Musically, the song starts with rain and a keyboard before the vocals enter with one cymbal. The instrumentation then includes an acoustic guitar in either ear and an electric guitar in either ear. The electric guitars drop out for “to an anchor ever-dropped”, but come back in with accordion and chimes after that glorious drum fill starting at “napping.” After the vocals finish, we get a discordant transition into a groove with a great bass line and some EBow action on one of the guitars. Everything drops out one by one until it’s just bass and drums, then just drums.
“I do not exist,”
We faithfully insist
Sailing in our separate ships
And from each tiny caravel-
Tiring of trying, there’s a necessary dying
Like the horseshoe crab in its proper seasons sheds its shell
Such distance from our friends
Like a scratch across a lens
Made everything look wrong from anywhere we stood
Our paper blew away before we’d left the bay
So half-blind we wrote these songs on sheets of salty wood
He sees him and some of his friends as punching above their weight on the spiritual path.

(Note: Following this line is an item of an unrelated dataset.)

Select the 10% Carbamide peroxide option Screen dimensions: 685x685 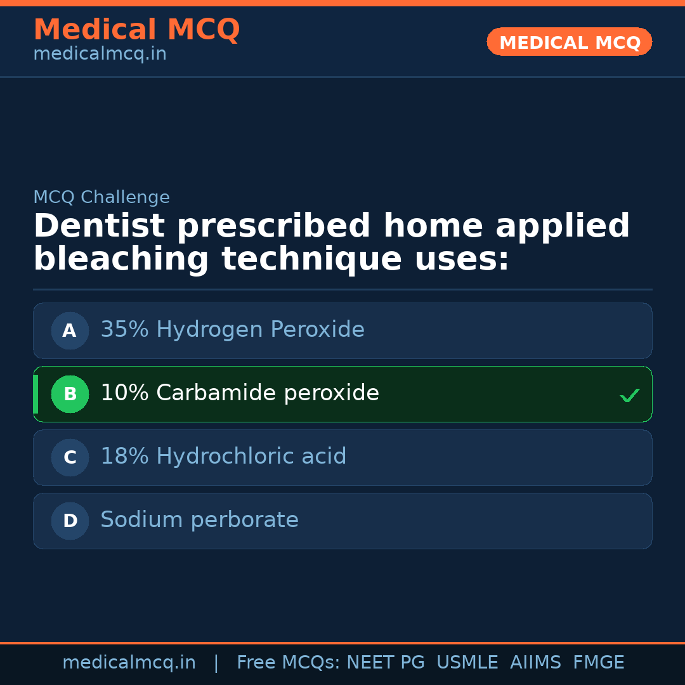tap(240, 393)
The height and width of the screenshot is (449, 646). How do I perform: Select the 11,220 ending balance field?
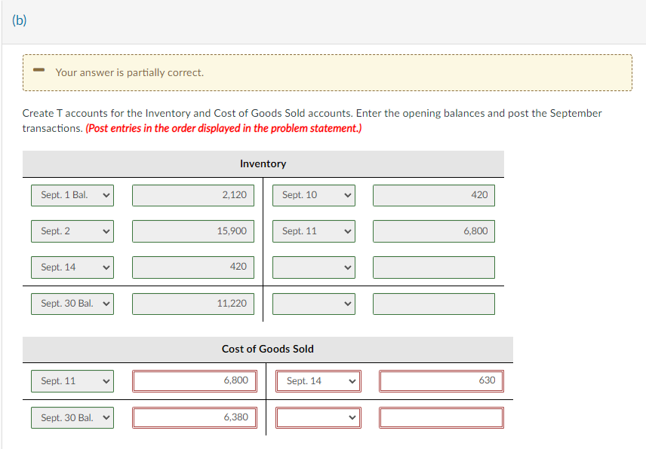pos(192,303)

They’re claiming transcendent things like “I do not exist”, but for the “I” to not exist, you must not actually exist, you must become one with everything else. Meanwhile, they’re sailing in their separate ships and they’re so disconnected they can’t see anything right (like the speck/mote or log/beam in the eye Jesus talked about in Matthew 7:3). Meanwhile, they’re writing bad songs on the salty wood of their separate ships.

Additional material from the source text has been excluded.